ABSTRACT

Summarizing 350 years of corporate governance history, the authors show how corporate governance has evolved from only considering individual company governance, to a wider environmental, social, and governance focus, to a concern with systems-level issues. Today, many investors act according to “universal owner” theory; they understand that the overall return of the market matters more than any possible skill that they might have in security selection and portfolio construction. The authors show that investors act differently from traditional Modern Portfolio Theory investors, who focus on trading and portfolio risk issues. Using The Investment Integration Projects’ “tools of intentionality” taxonomy, this chapter examines six cases involving eight investors (BlackRock, the Church of England Pensions Board, Domini, Federated Hermes, Goldman Sachs Asset Management, Legal & General Investment Management, Nordea, State Street Global Advisors, and Swedish AP Funds) that mitigate various systemic risks through real-world interventions.

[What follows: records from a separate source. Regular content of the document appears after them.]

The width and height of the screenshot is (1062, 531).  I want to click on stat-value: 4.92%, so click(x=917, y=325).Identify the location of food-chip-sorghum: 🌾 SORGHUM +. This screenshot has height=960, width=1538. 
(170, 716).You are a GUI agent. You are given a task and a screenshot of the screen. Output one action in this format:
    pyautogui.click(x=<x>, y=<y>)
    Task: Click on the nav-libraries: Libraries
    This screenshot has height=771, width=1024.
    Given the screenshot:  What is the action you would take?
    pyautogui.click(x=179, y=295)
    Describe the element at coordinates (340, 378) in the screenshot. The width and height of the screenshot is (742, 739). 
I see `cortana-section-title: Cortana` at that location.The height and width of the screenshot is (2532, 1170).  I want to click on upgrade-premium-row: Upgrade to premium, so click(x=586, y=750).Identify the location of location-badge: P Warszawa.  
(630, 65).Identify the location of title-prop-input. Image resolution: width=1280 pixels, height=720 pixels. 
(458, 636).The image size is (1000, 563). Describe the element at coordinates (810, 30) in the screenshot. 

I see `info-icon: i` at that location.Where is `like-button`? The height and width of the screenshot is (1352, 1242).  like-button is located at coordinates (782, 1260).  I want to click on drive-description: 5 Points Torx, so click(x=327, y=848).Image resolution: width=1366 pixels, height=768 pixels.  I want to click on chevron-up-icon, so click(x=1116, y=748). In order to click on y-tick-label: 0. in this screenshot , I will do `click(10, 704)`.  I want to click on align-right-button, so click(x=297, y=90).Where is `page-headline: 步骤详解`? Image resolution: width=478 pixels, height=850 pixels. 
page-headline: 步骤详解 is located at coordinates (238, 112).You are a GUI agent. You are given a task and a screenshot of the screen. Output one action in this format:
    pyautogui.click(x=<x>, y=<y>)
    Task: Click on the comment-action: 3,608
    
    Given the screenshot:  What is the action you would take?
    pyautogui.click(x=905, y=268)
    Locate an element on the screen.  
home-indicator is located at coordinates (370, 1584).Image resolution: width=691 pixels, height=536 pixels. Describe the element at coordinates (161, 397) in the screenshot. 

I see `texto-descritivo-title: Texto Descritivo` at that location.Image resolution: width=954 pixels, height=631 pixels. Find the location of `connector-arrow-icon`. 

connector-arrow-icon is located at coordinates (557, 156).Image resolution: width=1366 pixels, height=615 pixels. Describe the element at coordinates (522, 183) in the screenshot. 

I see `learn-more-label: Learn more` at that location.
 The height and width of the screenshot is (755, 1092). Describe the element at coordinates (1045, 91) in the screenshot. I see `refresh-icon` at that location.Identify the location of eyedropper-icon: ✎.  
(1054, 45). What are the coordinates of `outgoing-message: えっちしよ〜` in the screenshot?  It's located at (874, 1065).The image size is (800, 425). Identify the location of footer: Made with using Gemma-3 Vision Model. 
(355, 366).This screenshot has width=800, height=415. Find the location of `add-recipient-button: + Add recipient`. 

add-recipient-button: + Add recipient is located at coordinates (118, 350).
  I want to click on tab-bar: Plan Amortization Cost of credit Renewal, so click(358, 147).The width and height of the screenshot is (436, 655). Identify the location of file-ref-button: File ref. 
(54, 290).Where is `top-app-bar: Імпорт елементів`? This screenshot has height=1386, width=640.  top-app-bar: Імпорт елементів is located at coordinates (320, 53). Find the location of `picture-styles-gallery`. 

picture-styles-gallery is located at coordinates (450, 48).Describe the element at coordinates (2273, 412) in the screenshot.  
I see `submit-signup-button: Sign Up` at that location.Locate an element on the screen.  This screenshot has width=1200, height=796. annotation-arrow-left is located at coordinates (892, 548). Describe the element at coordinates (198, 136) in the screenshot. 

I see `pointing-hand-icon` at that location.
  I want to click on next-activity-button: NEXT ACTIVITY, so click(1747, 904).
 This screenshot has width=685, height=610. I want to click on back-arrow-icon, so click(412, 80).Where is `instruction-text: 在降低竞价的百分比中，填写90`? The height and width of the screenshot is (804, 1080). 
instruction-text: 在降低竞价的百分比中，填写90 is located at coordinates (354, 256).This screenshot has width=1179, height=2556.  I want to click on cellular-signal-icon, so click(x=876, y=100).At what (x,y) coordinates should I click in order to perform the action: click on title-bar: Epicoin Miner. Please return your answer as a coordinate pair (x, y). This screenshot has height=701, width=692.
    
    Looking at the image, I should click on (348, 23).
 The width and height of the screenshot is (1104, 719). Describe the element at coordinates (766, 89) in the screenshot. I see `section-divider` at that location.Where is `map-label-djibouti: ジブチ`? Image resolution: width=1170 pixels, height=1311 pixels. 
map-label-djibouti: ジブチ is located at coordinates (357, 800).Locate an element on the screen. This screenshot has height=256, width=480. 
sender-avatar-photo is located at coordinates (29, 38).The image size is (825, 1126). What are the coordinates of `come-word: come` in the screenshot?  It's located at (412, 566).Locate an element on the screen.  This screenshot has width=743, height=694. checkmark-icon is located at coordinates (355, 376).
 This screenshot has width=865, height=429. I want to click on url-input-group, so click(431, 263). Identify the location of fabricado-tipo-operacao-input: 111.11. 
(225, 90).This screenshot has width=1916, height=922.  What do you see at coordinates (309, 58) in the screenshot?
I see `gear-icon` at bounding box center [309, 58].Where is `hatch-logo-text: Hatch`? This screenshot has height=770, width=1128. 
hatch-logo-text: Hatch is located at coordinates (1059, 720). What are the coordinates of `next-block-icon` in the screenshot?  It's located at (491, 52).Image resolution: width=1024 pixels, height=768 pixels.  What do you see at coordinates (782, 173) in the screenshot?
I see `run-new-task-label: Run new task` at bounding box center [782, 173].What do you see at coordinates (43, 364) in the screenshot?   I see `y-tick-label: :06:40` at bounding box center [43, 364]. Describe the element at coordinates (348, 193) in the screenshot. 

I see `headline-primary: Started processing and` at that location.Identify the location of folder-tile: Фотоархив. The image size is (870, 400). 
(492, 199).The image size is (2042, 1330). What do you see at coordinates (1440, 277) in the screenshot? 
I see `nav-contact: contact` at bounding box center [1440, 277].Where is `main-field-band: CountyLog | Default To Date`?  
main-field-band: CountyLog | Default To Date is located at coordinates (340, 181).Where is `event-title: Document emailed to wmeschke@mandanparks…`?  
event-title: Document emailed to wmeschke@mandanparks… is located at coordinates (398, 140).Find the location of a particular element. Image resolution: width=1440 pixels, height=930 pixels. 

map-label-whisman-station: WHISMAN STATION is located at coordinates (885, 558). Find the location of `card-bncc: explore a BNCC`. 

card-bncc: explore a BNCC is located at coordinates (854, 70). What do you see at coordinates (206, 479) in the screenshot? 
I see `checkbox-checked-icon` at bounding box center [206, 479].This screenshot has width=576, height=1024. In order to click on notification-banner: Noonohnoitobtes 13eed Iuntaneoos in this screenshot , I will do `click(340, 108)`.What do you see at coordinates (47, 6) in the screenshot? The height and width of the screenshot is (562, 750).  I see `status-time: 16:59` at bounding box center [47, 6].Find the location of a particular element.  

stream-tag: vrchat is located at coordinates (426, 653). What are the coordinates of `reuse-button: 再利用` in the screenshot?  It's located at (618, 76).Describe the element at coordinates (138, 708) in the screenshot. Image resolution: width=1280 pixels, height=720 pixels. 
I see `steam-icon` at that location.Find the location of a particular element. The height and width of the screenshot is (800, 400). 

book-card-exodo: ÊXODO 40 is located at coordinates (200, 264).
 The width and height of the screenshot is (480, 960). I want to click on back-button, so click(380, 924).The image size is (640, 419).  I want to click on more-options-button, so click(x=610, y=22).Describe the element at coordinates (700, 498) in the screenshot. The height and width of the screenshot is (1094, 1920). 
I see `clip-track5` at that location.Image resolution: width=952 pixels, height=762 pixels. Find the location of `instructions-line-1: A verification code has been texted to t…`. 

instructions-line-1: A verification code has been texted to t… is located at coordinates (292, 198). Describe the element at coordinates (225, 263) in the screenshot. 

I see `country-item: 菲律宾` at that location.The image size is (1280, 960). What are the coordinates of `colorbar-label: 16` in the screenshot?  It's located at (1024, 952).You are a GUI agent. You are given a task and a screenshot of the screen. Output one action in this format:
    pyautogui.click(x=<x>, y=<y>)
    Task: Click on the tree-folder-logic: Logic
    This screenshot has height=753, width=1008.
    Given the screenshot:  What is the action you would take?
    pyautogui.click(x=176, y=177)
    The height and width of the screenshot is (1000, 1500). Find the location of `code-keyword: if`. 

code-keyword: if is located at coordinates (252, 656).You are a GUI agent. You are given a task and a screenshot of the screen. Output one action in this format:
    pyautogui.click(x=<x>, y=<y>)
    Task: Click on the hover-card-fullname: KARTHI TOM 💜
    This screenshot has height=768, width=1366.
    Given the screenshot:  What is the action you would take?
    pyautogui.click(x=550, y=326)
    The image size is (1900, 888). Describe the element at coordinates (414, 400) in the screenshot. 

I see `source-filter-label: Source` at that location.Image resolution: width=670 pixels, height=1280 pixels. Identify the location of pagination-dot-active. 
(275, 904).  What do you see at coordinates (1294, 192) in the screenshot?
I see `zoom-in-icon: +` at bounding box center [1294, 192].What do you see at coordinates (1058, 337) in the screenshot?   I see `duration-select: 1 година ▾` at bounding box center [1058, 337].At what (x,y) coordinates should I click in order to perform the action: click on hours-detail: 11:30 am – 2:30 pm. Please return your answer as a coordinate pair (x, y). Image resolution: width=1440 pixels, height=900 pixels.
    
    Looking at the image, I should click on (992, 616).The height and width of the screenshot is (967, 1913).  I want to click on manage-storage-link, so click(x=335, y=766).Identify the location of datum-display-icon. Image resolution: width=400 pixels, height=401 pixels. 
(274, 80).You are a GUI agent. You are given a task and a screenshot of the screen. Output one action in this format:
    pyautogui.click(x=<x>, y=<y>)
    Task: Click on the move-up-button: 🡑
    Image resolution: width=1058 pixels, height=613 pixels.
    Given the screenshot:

The issues spotlighted include: Artificial intelligence bias, anti-microbial resistance, climate change, deforestation, lack of gender diversity, and mining safety. The authors conclude that third-stage corporate governance beta activism has created some $2 trillion–5 trillion in global wealth. Most importantly, systems-level investing and beta activism have the promise of helping to maintain environmental, social, and financial systems in the future.